◆ **What needs to be done**
Throughout the listing that follows, find each line with the word "Open" and copy it.

◆ **Source material**
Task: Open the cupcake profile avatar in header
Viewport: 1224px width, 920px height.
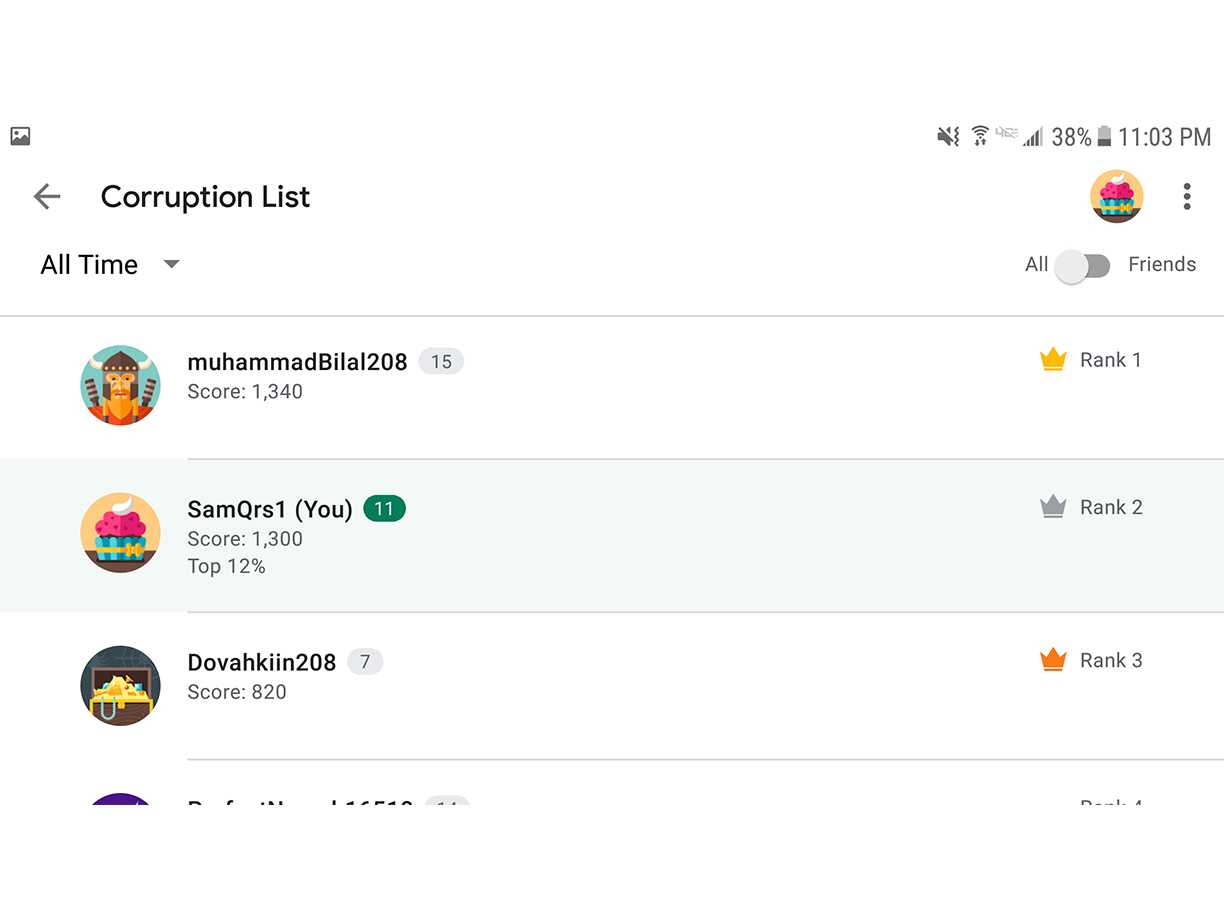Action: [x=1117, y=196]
==
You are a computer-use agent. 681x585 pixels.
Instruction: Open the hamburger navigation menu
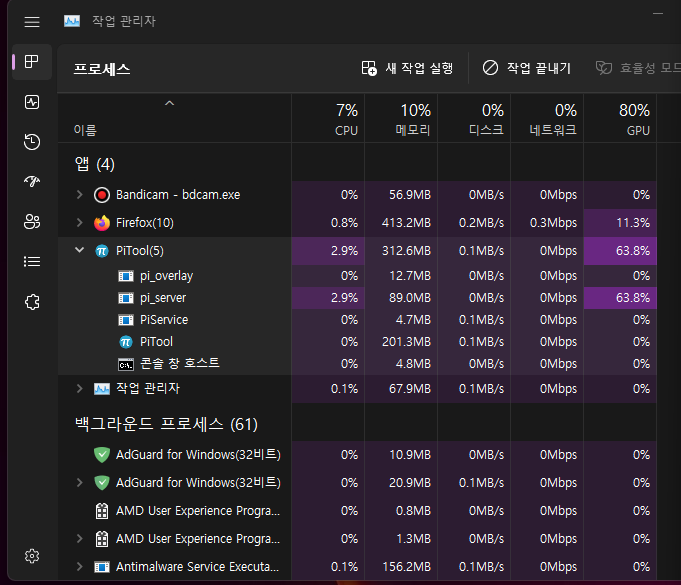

◆ **Answer to this task**
Task: Open the cupcake profile avatar in header
Instruction: Open the hamburger navigation menu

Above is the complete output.